_Try it:_ Would you write out the entries below word for word, omitting the pictures?

+++ Source records

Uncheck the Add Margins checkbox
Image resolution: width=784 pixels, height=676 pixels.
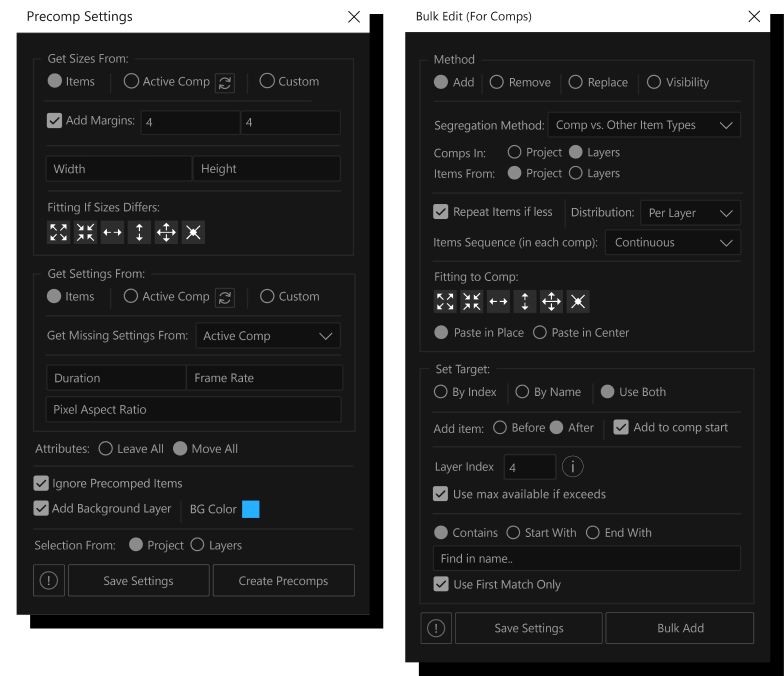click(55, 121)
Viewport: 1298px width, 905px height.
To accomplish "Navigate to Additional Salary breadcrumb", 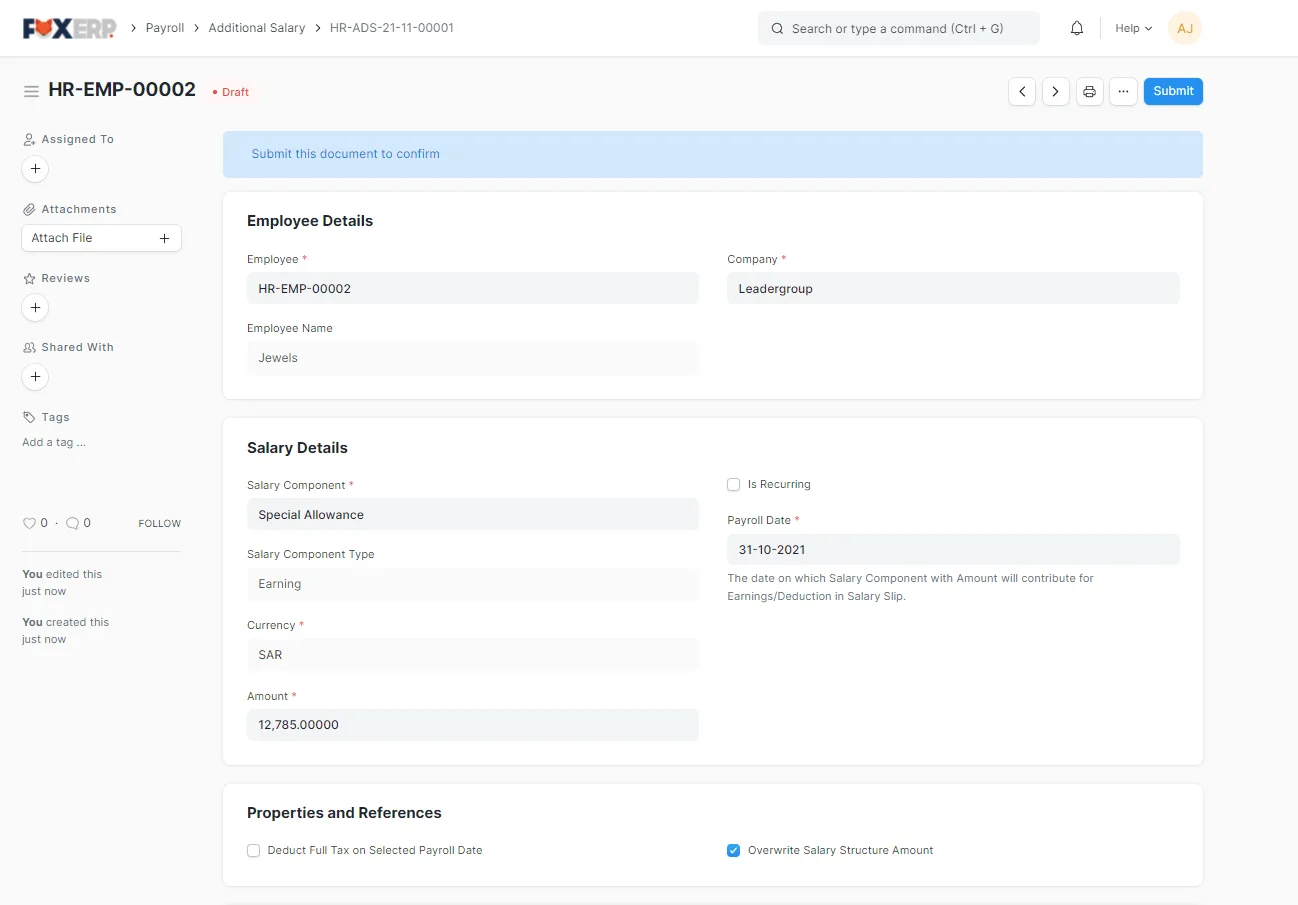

++++++

_Final answer:_
Uncheck the Add Margins checkbox
Image resolution: width=784 pixels, height=676 pixels.
click(55, 121)
Viewport: 1298px width, 905px height.
To accomplish "Navigate to Additional Salary breadcrumb", 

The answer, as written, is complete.